What is perhaps most interesting is the subplot to all of this. You will recall that over the last few years the City Council has approved tens of millions of dollars in tax abatements and incentives for businesses to relocate or stay in Austin. We were told that these public investments would bring jobs, increase the tax base, inject funding into the city for desperately needed services, and relieve the burden on local taxpayers. Whether by design or luck, our local economy has indeed boomed. We have historically low unemployment, a $33 million jump in our tax base over last year, a revitalized Downtown, and increasing homeownership. Yet now, city management appears to be blaming this very same growth and prosperity as the CAUSE of our budget problems. This managerial double-speak is not unlike the City’s Water Utility blaming bursting waterlines in the summer on drought conditions and then blaming bursting lines in the spring on too much rain. You wonder how they can declare these findings with a straight face.

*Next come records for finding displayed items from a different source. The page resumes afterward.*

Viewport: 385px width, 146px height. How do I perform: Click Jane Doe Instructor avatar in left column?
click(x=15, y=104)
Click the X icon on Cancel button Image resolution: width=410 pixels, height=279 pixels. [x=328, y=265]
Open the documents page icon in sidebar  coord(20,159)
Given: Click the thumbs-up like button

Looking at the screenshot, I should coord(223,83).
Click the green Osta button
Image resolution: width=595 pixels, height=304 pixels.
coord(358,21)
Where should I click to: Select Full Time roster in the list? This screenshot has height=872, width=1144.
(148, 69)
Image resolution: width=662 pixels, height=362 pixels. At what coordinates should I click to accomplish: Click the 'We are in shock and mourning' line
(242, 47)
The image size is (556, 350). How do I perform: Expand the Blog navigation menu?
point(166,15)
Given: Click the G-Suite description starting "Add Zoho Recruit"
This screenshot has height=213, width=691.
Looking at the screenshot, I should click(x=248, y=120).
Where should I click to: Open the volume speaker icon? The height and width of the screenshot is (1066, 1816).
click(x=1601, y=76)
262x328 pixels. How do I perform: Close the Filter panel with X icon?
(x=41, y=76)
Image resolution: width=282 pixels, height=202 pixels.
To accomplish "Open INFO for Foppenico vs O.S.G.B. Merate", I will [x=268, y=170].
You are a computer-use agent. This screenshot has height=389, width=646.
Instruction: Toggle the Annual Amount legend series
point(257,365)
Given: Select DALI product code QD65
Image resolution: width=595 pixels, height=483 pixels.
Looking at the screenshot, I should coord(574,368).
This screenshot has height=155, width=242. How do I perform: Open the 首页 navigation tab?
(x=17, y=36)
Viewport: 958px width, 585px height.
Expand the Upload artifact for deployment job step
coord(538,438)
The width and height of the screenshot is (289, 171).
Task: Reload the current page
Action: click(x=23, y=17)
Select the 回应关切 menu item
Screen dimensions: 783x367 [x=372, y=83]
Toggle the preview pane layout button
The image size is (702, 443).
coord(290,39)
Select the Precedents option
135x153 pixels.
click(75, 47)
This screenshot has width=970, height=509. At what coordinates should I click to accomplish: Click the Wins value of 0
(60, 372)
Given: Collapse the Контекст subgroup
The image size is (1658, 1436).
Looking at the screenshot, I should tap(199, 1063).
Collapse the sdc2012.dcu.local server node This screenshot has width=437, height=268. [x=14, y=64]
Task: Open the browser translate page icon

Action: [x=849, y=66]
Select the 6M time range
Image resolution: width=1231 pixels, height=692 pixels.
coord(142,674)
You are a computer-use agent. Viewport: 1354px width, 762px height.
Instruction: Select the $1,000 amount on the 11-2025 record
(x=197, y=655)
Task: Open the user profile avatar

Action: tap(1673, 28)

It only takes a moment to see what challenges we face as a city. Our graffiti problem is no better today than a year ago. Stories are rampant about police staffing shortages and lack of money to pay for overtime to cover those shortages. Our neighborhood roads and key intersections around the city are disintegrating and traffic is an utter disaster. The city does nothing to stem aggressive panhandling and vagrancy. Drugs and vicious gang activity are on the rise. And major city departments are under criminal investigation for financial mismanagement.
As we face down this budget shortfall, don't be surprised if we're told that to have more police protection we'll have to close libraries. Don’t be surprised if we’re told that to have well maintained roads we’ll have give up maintenance on parks. Most importantly, do not be surprised if we’re told that to sustain any of this, the city will have to raise our taxes. We will not be fooled by these false choices anymore.
At what point do we demand accountability and leadership from our City Council? Is it time we reject the brochure-like spin developed by public relations professionals for city management in their attempt to make excuses for our fiscal problems at the same time they make decisions that compound the problem? Do we finally refuse the special-interest laden budget that’s produced every year and demand that the core basic services of public safety, neighborhood libraries, neighborhood parks, and transportation be fully funded BEFORE special-interest projects and programs? And, BEFORE they price hardworking families out of Austin with tax hikes compounded upon run away appraisal increases?
We think it’s time. The Small Business Group intends to take action and we need your help. Please take a moment to complete the attached survey to prioritize the services you’d like to see more of next year and send by reply email. This is your chance to tell our city leadership enough is enough. We’ll compile these responses and share with the City Council as they enter budget deliberations.
Thank you for your attention — without it you may find that the Austin of your immediate future will look and feel much different than the Austin of your past.